7.3Assessment approach

This section sets out our general approach to assessment.[4] Our approach to assessment of particular aspects of the opex forecast is set out in more detail in the relevant appendices.

Our assessment approach, outlined below, is for the most part consistent with the Expenditure Forecast Assessment Guideline (the Guideline).

There are two tasks that the NER requires us to undertake in assessing total forecast opex. In the first task, we form a view about whether we are satisfied a service provider’s proposed total opex forecast reasonably reflects the opex criteria.[5] If we are satisfied, we accept the service provider’s forecast.[6] In the second task, we determine a substitute estimate of the required total forecast opex that we are satisfied reasonably reflects the opex criteria.[7] We only undertake the second task if we do not accept the service provider's forecast after undertaking the first task.

In both tasks, our assessment begins with the service provider’s proposal. We also develop an alternative forecast to assess the service provider's proposal at the total opex level. The alternative estimate we develop, along with our assessment of the component parts that form the total forecast opex, inform us of whether we are satisfied that the total forecast opex reasonably reflects the opex criteria.

It is important to note that we make our assessment about the total forecast opex and not about particular categories or projects in the opex forecast. The Australian Energy Market Commission (AEMC) has expressed our role in these terms:[8]

It should be noted here that what the AER approves in this context is expenditure allowances, not projects.

The opex criteria that we must be satisfied a total forecast opex reasonably reflects are:[9]

  1. the efficient costs of achieving the operating expenditure objectives
  2. the costs that a prudent operator would require to achieve the operating expenditure objectives
  3. a realistic expectation of the demand forecast and cost inputs required to achieve the operating expenditure objectives.

The AEMC noted that '[t]hese criteria broadly reflect the NEO [National Electricity Objective]'.[10]

The service provider’s forecast is intended to cover the expenditure that will be needed to achieve the opex objectives. The opex objectives are:[11]

  1. meeting or managing the expected demand for standard control services over the regulatory control period
  2. complying with all applicable regulatory obligations or requirements associated with providing standard control services
  3. where there is no regulatory obligation or requirement, maintaining the quality, reliability and security of supply of standard control services and maintaining the reliability and security of the distribution system
  4. maintaining the safety of the distribution system through the supply of standard control services.

[Rows of pointing data]

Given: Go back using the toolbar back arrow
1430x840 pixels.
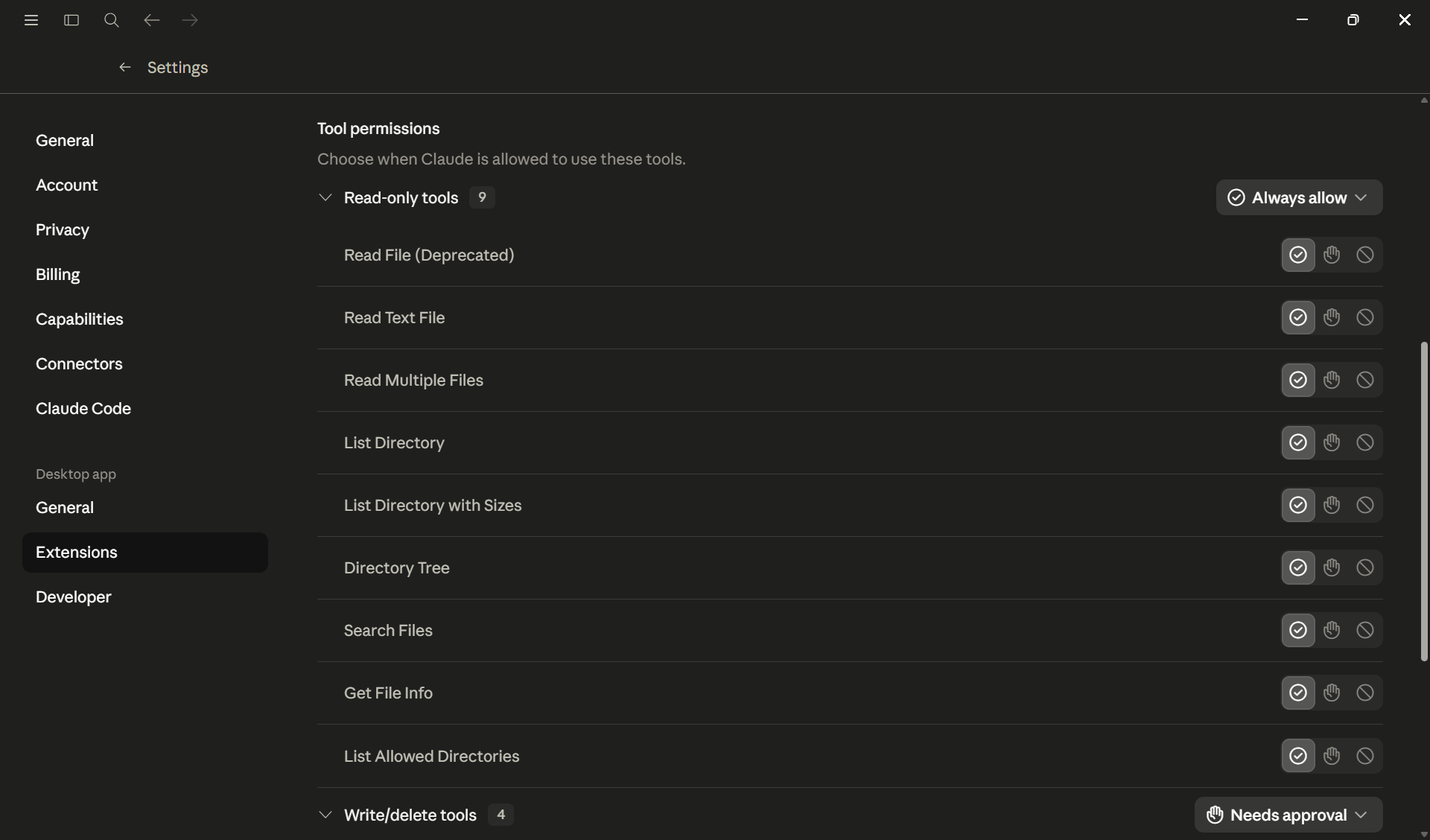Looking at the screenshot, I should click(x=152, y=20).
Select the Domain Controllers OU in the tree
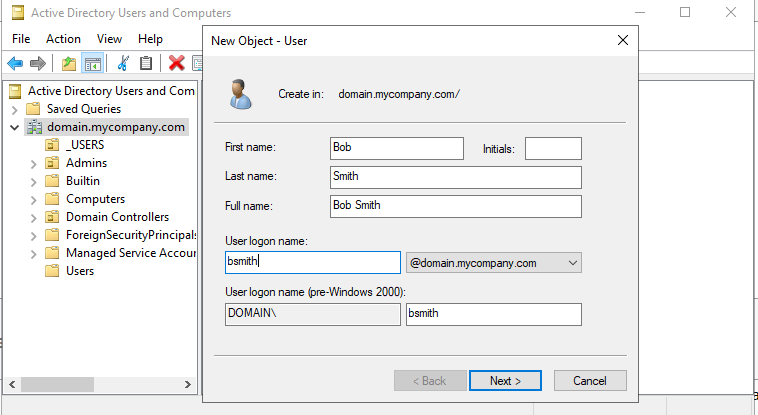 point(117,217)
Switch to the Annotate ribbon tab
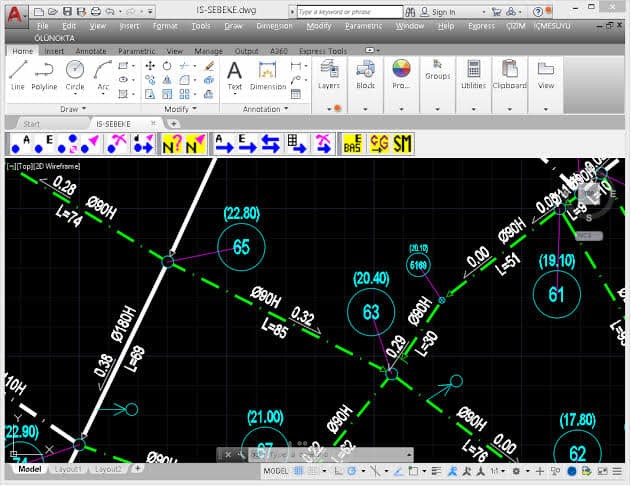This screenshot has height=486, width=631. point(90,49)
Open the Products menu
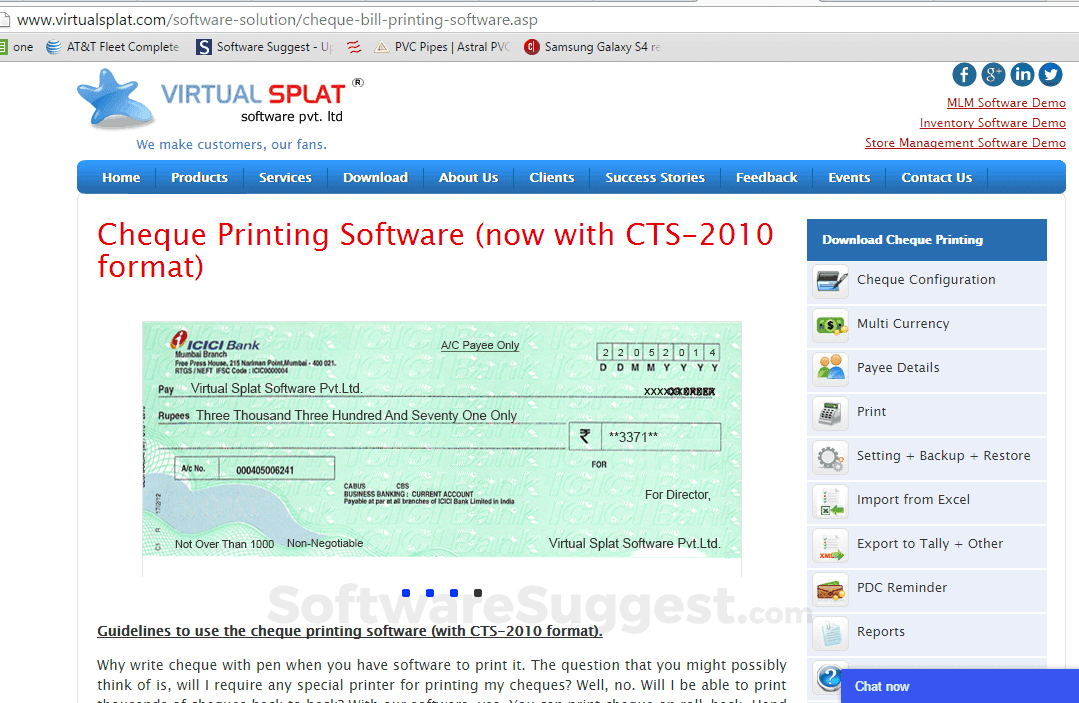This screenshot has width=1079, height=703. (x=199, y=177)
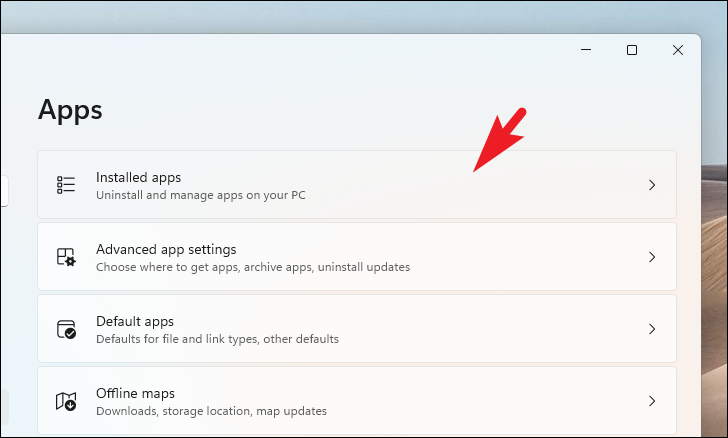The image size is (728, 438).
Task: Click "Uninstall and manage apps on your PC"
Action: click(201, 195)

Short task 1:
Decide whether each statement agrees with the opex assessment excerpt, answering yes or no and quoting the exact words of the excerpt that decide it.
(a) The second task is undertaken only when the service provider's forecast is not accepted after the first task.
(b) The assessment is made about particular categories or projects in the opex forecast.
(c) The assessment approach is entirely consistent with the Guideline.
Short task 2: Transcribe the passage of the opex assessment excerpt starting at "7.3Assessment approach" and ending at "Guideline (the Guideline).".

Exercise result 1:
(a) Yes: "We only undertake the second task if we do not accept the service provider's forecast after undertaking the first task."
(b) No: "we make our assessment about the total forecast opex and not about particular categories or projects in the opex forecast."
(c) No: "is for the most part consistent with the Expenditure Forecast Assessment Guideline"

Exercise result 2:
7.3Assessment approach

This section sets out our general approach to assessment.[4] Our approach to assessment of particular aspects of the opex forecast is set out in more detail in the relevant appendices.

Our assessment approach, outlined below, is for the most part consistent with the Expenditure Forecast Assessment Guideline (the Guideline).